O post que agora escrevo é talvez o que mais me vai custar escrever, dos que escrevi até hoje… porque fala de coisas que me tocam, que me são sensíveis de forma particular. O post que escrevo tem por objectivo principal enaltecer o livro que ontem li… Mafaldisses, da Mafalda Ribeiro.

“Morre lentamente… quem não encontra graça em si mesmo… quem destrói o seu amor próprio, quem não se deixa ajudar… Morre lentamente quem passa os dias queixando-se da sua má sorte ou da chuva incessante…”

“Obrigada por me dares a sensibilidade de sentir o frio e o calor, de tocar e ser tocada… Obrigada por todas as vezes que olhei para o espelho e não gostei do que vi… Obrigada por levantares a minha cabeça para o céu para me fazeres reparar na beleza de uma lua cheia. E pelas frustrações e impotência que se transformaram em vontade de ir mais além.”.

“Amigo não é só aquele que empurra a cadeira ou baixa-se ao nível dela para conversar olhos nos olhos. No meu caso, amigo é também quem me tira de cima dela e faz dos pés dele os meus. Porque a deficiência não é nenhuma doença contagiosa, mas o amor é…”.

“Não fomos talhados só para observar mas para olhar alguém com profundidade. É ver muito para além do que pode ser visto, se calhar é darmos o salto para dentro de alguém e deixarmo-nos estar… É não cedermos à ilusão de um primeiro olhar, é deixarmo-nos ficar…”.

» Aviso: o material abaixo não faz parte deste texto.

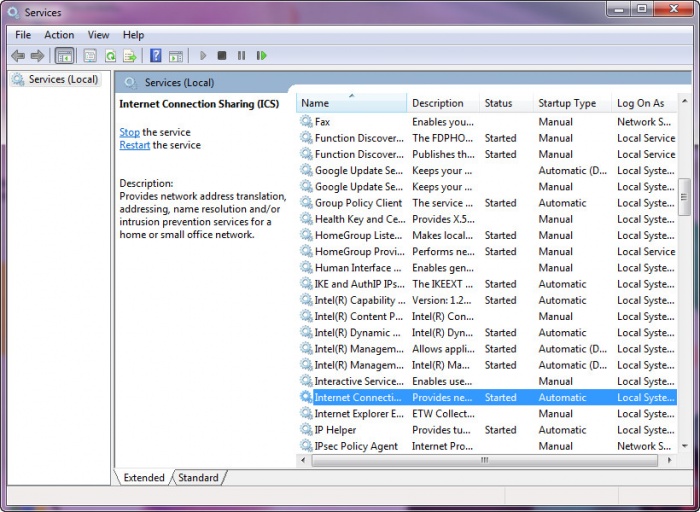Click the Back arrow in the toolbar
Viewport: 700px width, 512px height.
18,56
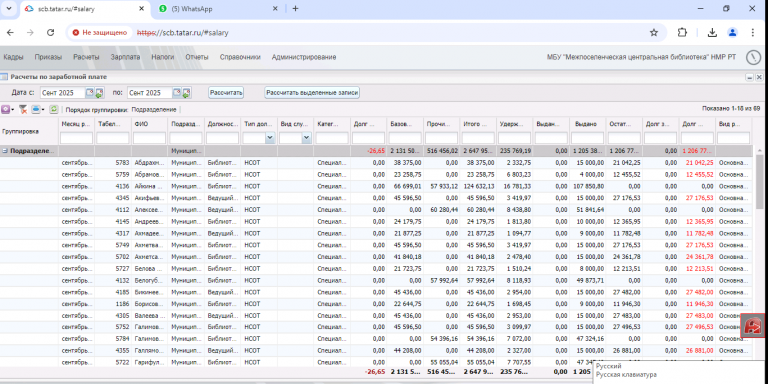Open the calendar picker for start date
Viewport: 768px width, 384px height.
pos(90,92)
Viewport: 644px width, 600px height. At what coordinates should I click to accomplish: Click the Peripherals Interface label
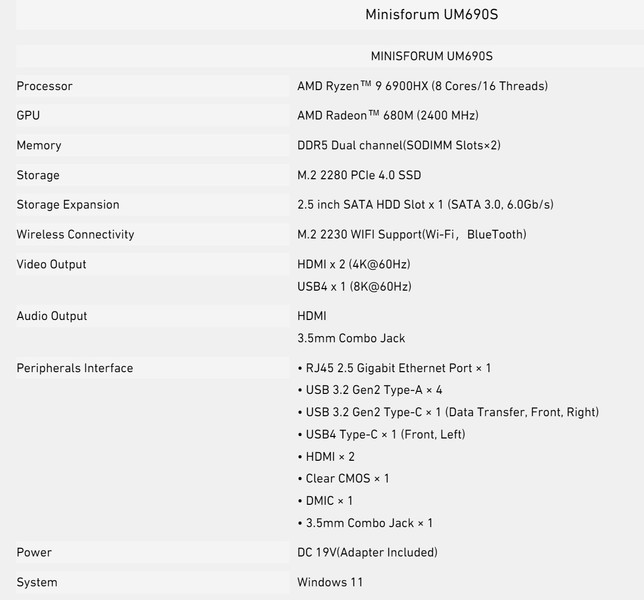pos(75,368)
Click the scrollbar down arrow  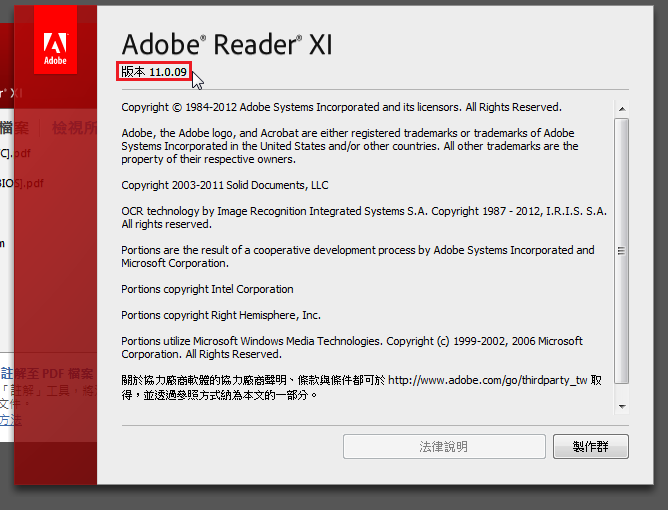click(622, 406)
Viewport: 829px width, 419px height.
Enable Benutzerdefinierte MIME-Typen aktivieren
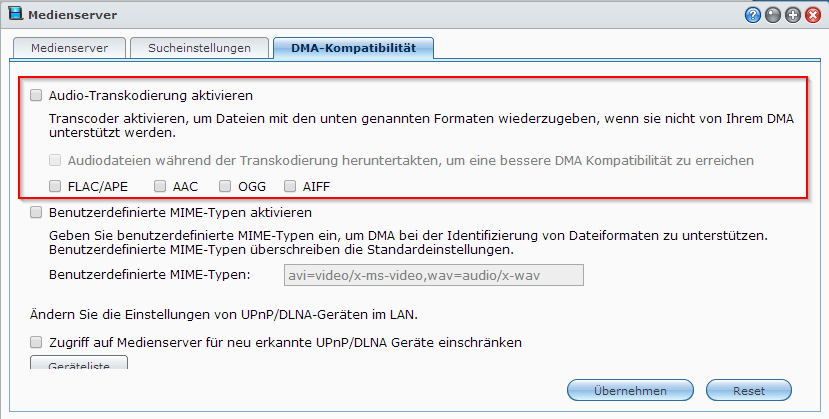pos(37,213)
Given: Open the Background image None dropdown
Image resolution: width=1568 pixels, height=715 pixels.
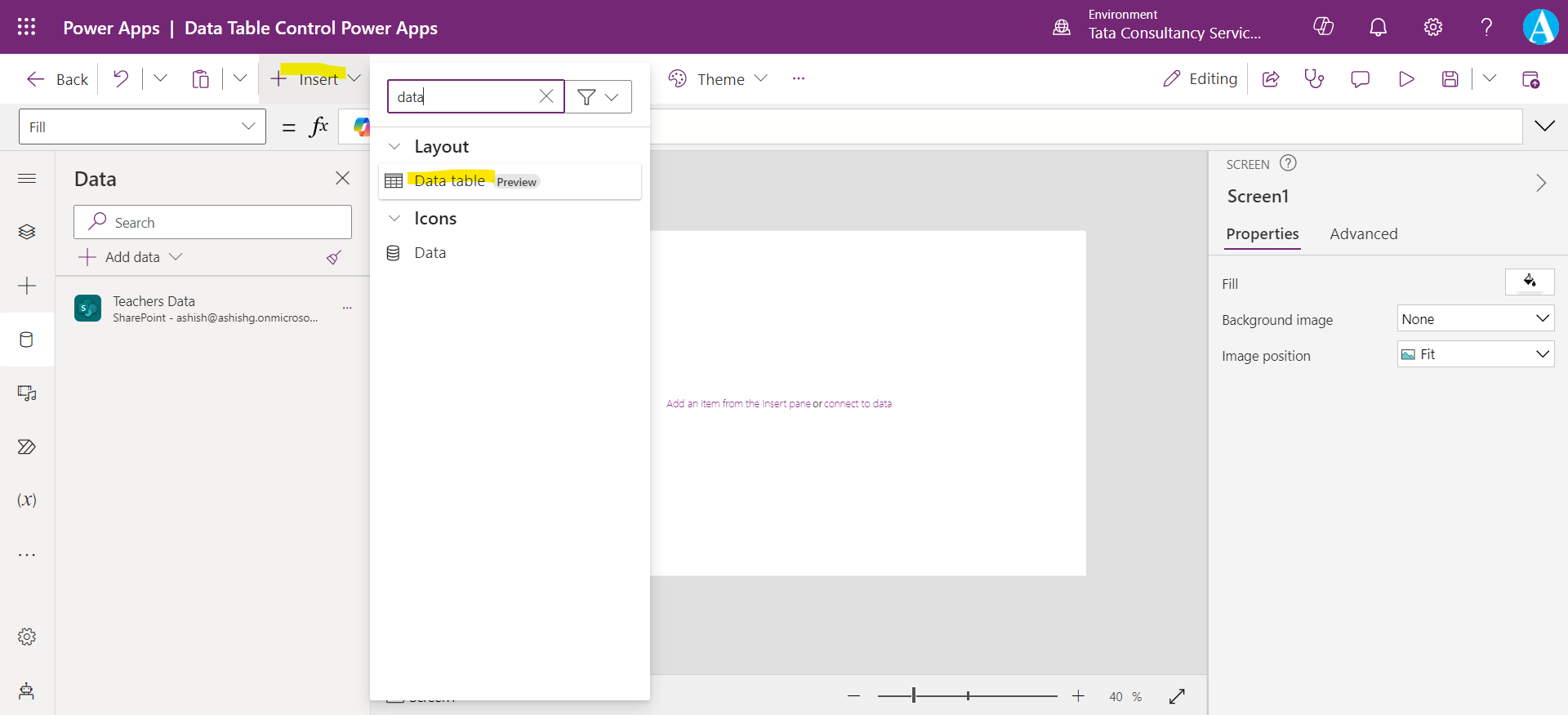Looking at the screenshot, I should coord(1475,319).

Estes excertos, retirados do livro Mafaldisses, são só um exemplo pequenino da imensidão de saber que nos é transmitida nas 52 crónicas que compõem este livro, este ensaio de vida, de saber viver. Obrigada Mafalda, por me teres permitido crescer um bocadinho mais e, na verdade, aceitar-me também a mim, como sou, um bocadinho mais… Quando hoje terminei de ler o teu livro, vieram-me as lágrimas aos olhos, porque me revi em tantas palavras que escreveste, muito embora tu sejas bem mais forte que eu e te ames a ti mesma muito mais do que eu me amo a mim… há 39 anos atrás nasci com uma pequena imperfeição no lábio superior (o lábio leporino é uma abertura na região do lábio, ocasionada pelo não fechamento dessas estruturas, que ocorre entre a quarta e a décima semana de gestação), os meus pais choraram e até aos três meses de idade não me são conhecidas fotografias… nessa altura fui operada pelo Dr. Gentil Martins e o resultado não foi o pior, tendo em conta que foi uma cirurgia que ocorreu à 39 anos atrás, onde as técnicas usadas não são as mesmas de hoje. Cresci habituada a que os meninos na escola me apontassem o dedo, a que fizessem perguntas, a não ser escolhida pela professora para fazer de Nossa Senhora nas festas de Natal, e habituei-me a um mundo onde não estar dentro dos parâmetros delineados para a chamada beleza nos impede muitas vezes de voar, principalmente quando nós próprios interiorizamos a nossa diferença de forma negativa (aqui comoveu-me, Mafalda, a grandeza da tua mãe quando te disse “Então as sandálias, fazem bom andar?”). Muito embora tenha sido, alguns anos mais tarde, submetida a uma cirurgia de correcção, os preconceitos da diferença (a minha é na verdade uma diferença mínima, quase imperceptível, comparada com tantas outras) ficam dentro de nós e só uma pessoa grande como tu os consegue ultrapassar… depois de te ler, acho que me encontro num bom caminho…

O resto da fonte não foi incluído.